I believe when we left off, the Cap'n was lamenting that of the first seven "Best Of 2012" movies that I only had existing reviews for two of them (The Avengers and Cosmopolis) whereas the second half of the list includes only one movie I haven't already reviewed. How silly of me not to, you know, split up the writing duties between the two pieces, but as it turns out I have plenty to add about the films that made this list.

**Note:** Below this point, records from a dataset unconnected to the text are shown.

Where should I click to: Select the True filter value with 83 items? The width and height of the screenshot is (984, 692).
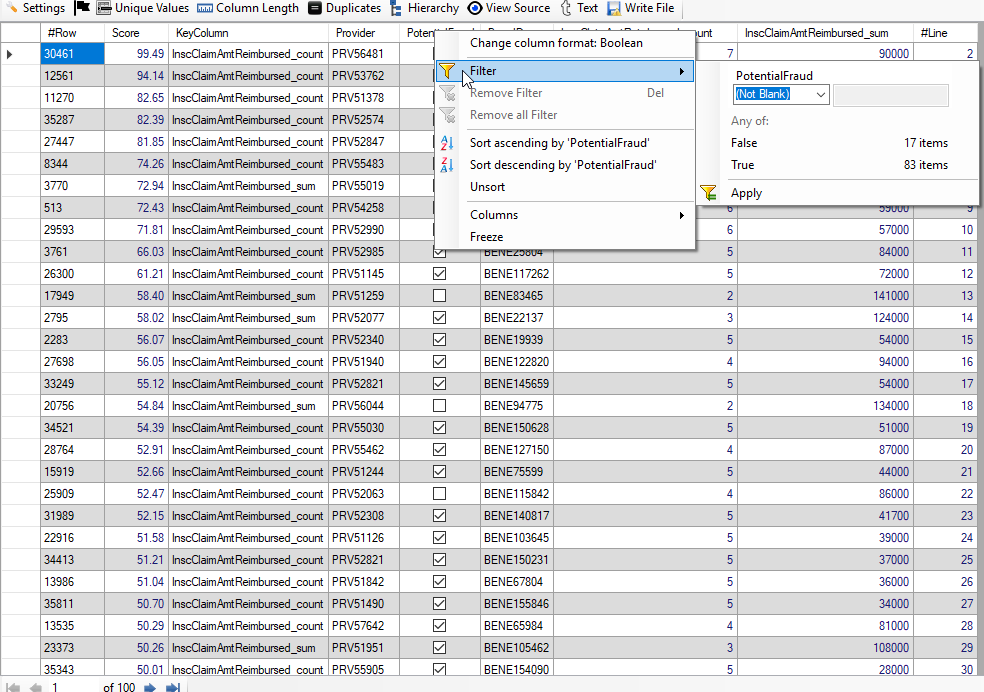tap(743, 165)
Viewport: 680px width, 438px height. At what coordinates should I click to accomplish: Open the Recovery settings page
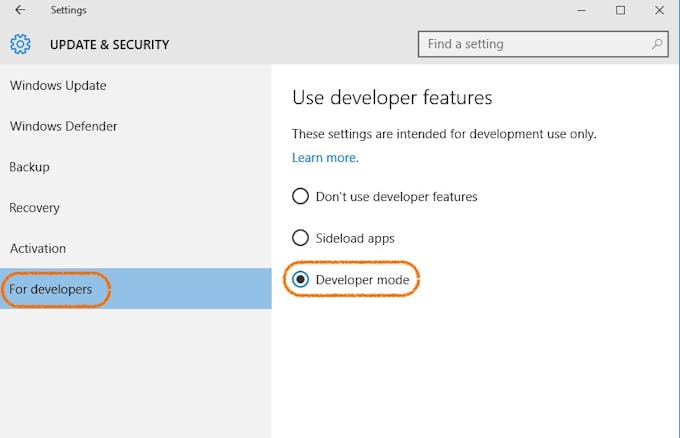point(35,208)
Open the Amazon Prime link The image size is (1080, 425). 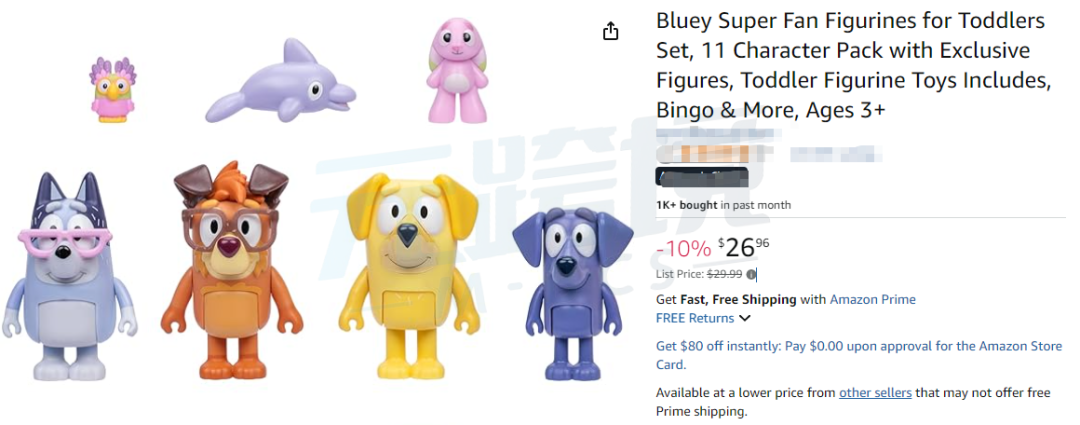coord(872,299)
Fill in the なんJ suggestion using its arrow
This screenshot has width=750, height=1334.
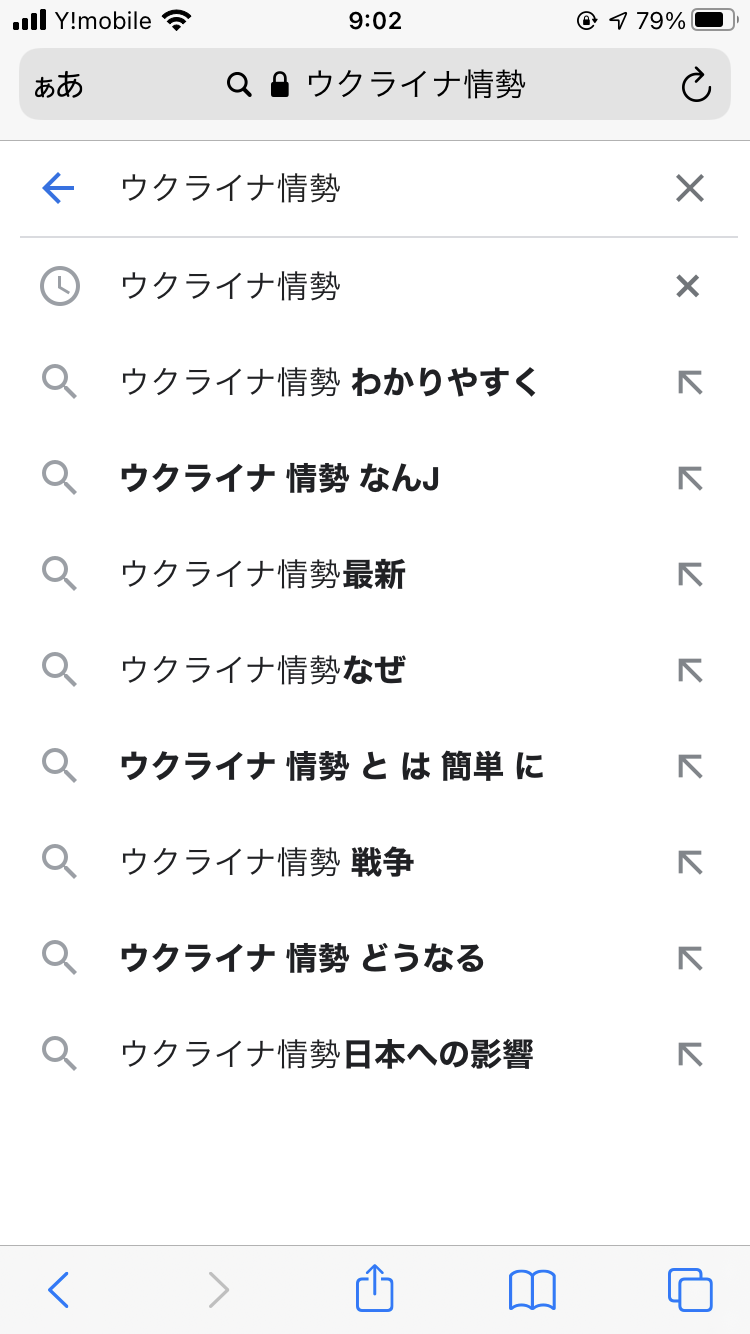689,479
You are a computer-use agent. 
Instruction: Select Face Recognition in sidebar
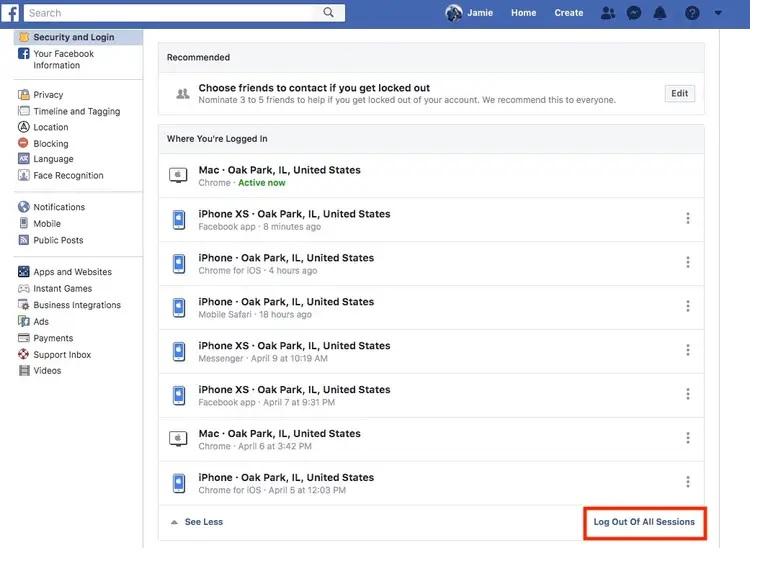68,175
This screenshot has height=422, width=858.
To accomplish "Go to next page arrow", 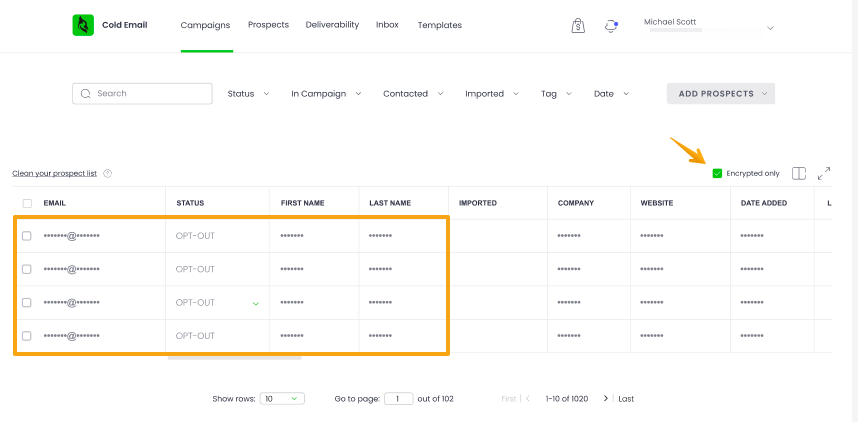I will 605,398.
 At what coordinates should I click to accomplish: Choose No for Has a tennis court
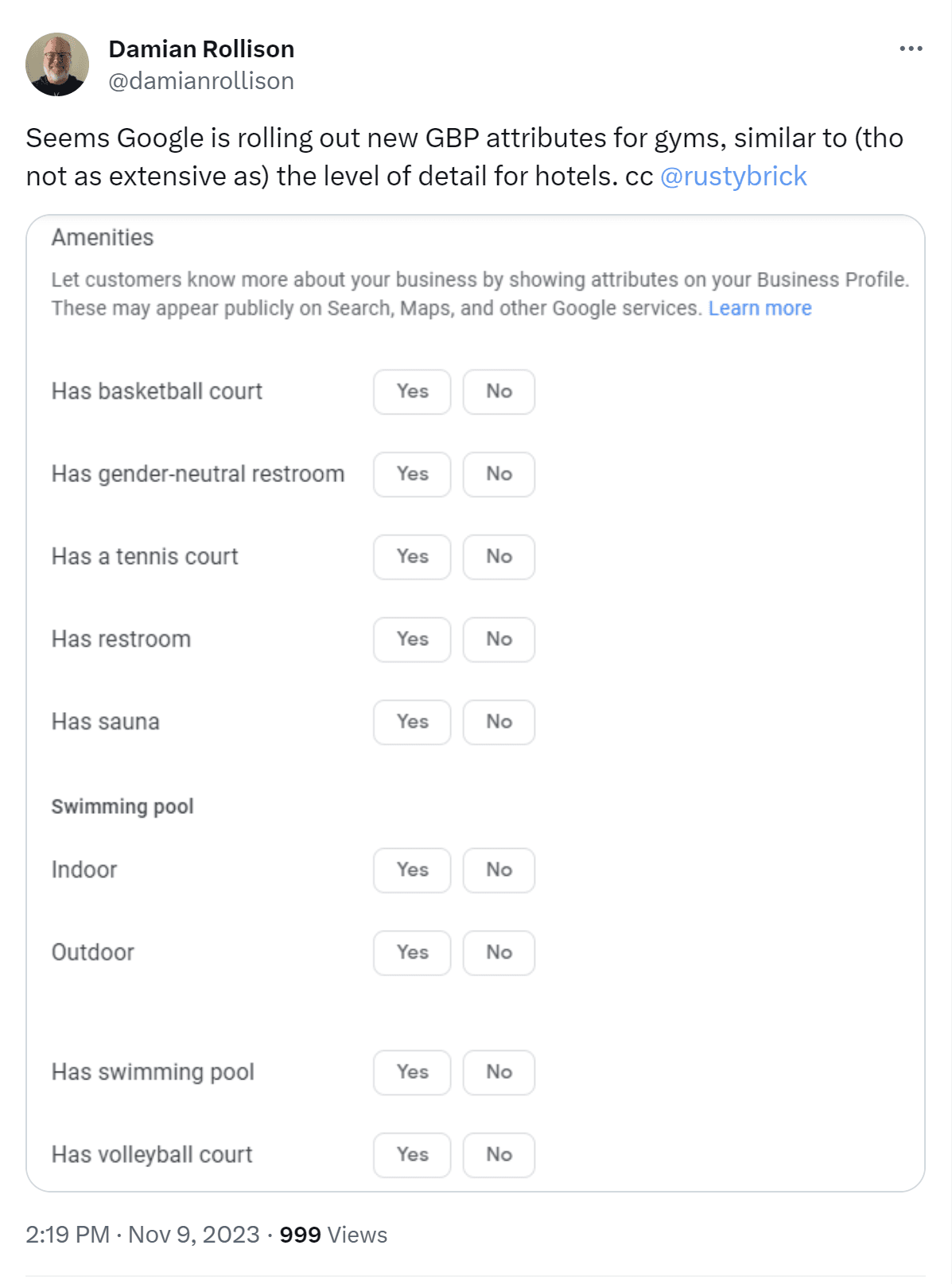499,557
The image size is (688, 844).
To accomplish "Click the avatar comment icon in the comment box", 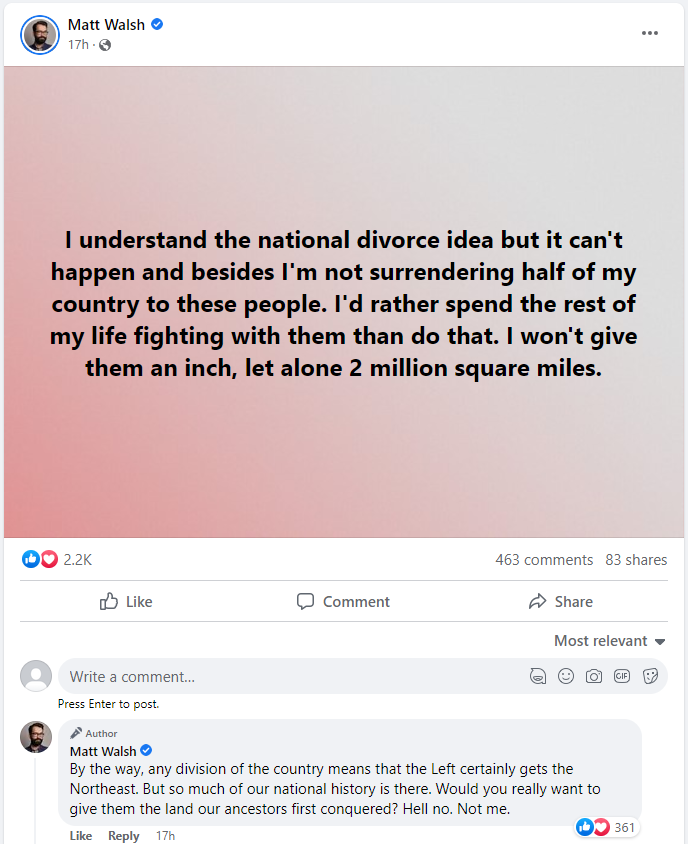I will (x=538, y=676).

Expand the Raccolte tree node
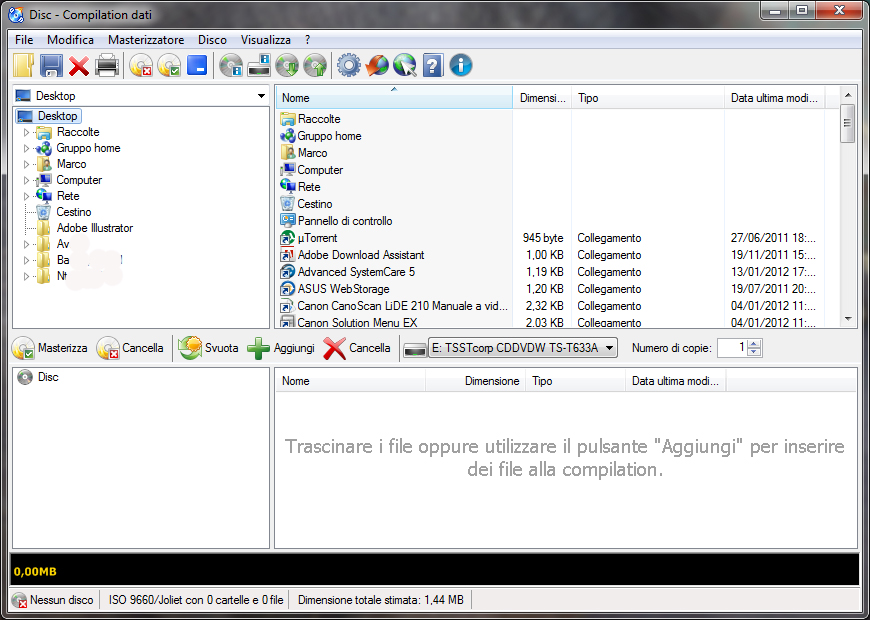tap(27, 132)
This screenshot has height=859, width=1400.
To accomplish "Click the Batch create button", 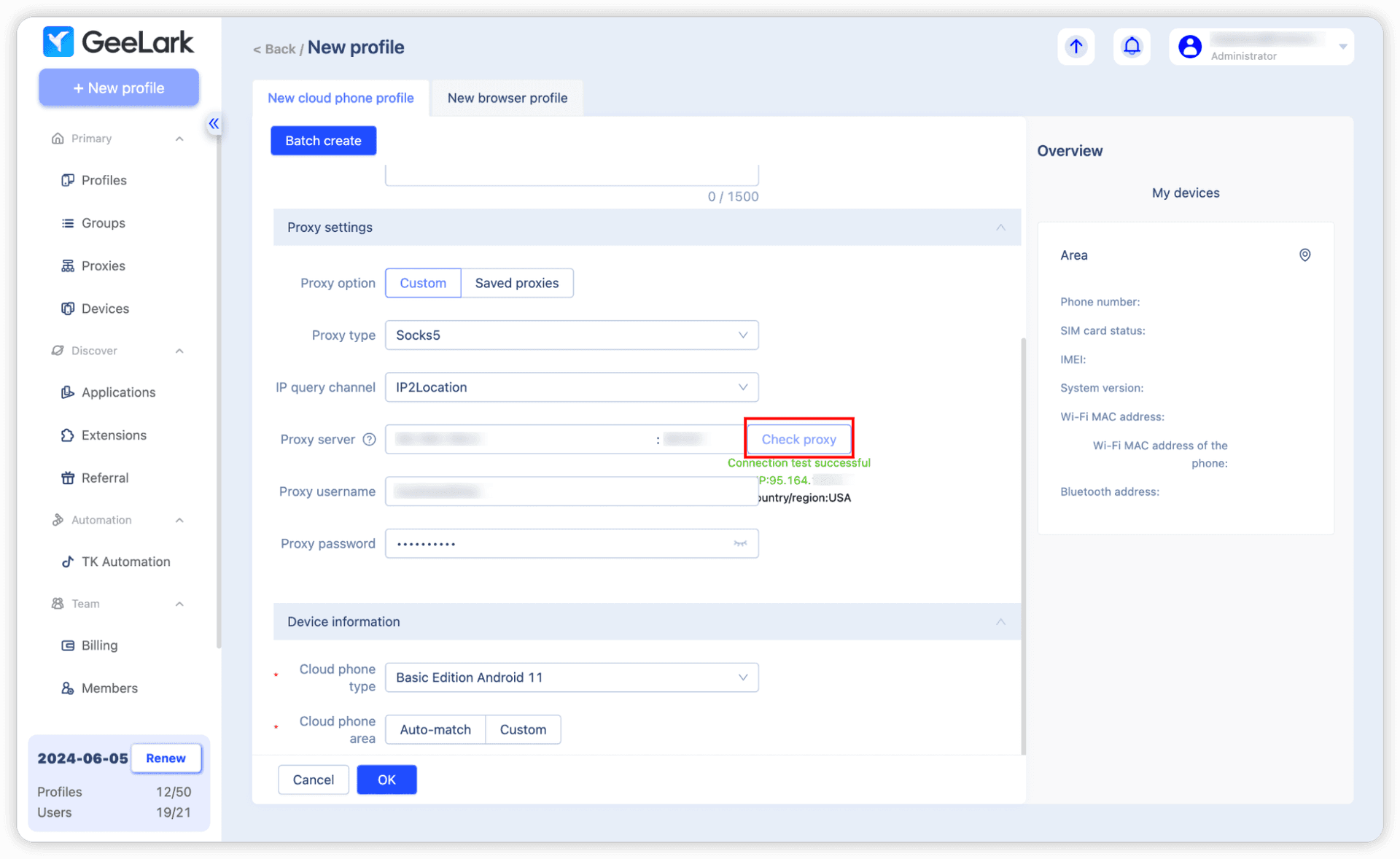I will click(324, 140).
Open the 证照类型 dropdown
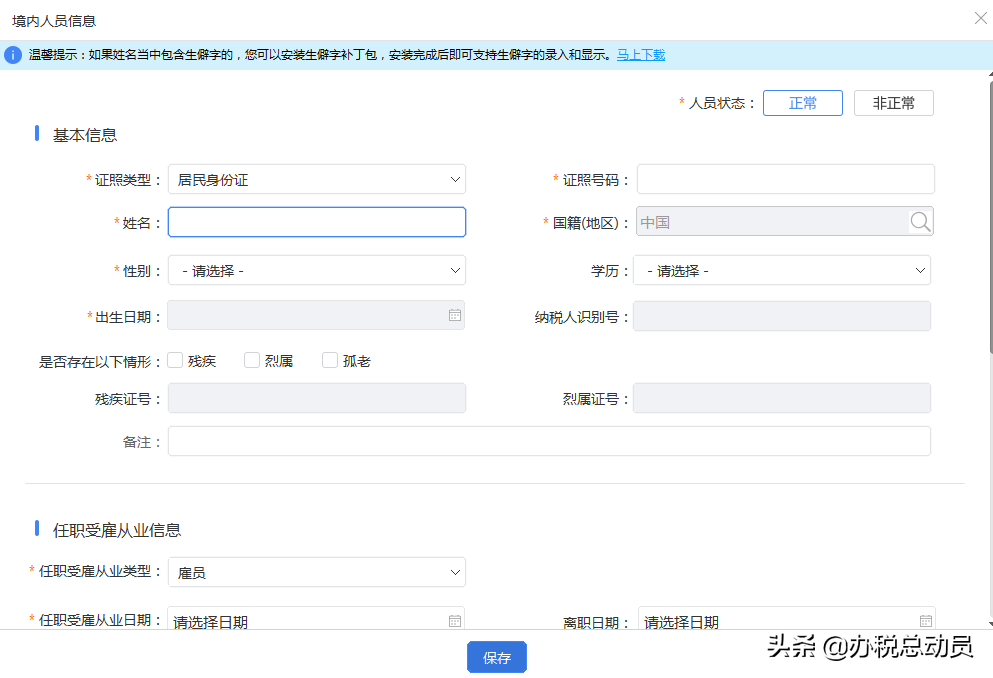The image size is (993, 678). click(455, 179)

If the theme of Part One was "surprises" - and, looking back it it, it clearly was movies I didn't expect to be blown away by - Part Two is comprised of films that I had a strong inclination I would enjoy, but that surpassed even that. It's also become clear that more than a few of these films are ones that people I know (and whose opinions I often respect) REALLY hate. One in particular looks to be a repeat of one of my top picks from last year, and we'll address that accordingly. To save some time, I'm going to let the links to the original reviews do most of the heavy lifting this time and focus my energy on additional reflections now that I've had some time to digest these films and to study reactions from around cinephilia.
The difficult bit is figuring out where to start, so maybe I should get the most controversial choice out of the way first:
Looper - To be honest with you, I was expecting The Master or Cosmopolis to be the movie I had the most disagreements about this year. Even Zero Dark Thirty and Django Unchained seem to have a healthy debate surrounding them, but I'm continually surprised by the immediate and negative reaction I get for suggesting Looper was one of my favorite movies of 2012. It's akin to my inclusion of Drive in last year's list, when I discovered that many good friends really and truly hate that film, often for the very reasons I enjoyed it.
I get the impression that people don't like Looper because the time travel logic is nonsensical, or that the resolution of the story leaves audiences feeling like they wasted their time, or that (in the words of an acquaintance of mine) the film felt like someone was shooting "a first draft."
Needless to say, I don't agree, but this is a much more hotly contested movie than I had any idea after seeing it. Whether you left the film feeling ripped off or wanting to see it again immediately, I guess it's better to feel strongly about it than to feel nothing, but for my money Looper was worth revisiting. I think that Rian Johnson sets up a world with its own rules about time travel, sticks to them and tinkers with themes set up in the film in clever ways. He also leaves a few elements ambiguous (I find it amusing that in his downloadable commentary, Johnson is fascinated by the "Kid Blue is Abe" theory but doesn't say one way or the other). I've given Prometheus grief for intentional ambiguity, but since Looper is a self-contained story that is pretty clearly about closing Joe's "loop," the story elements not specifically addressed don't fall under the "kick the can down the road" sequel-izing that Prometheus and Tron Legacy are guilty of.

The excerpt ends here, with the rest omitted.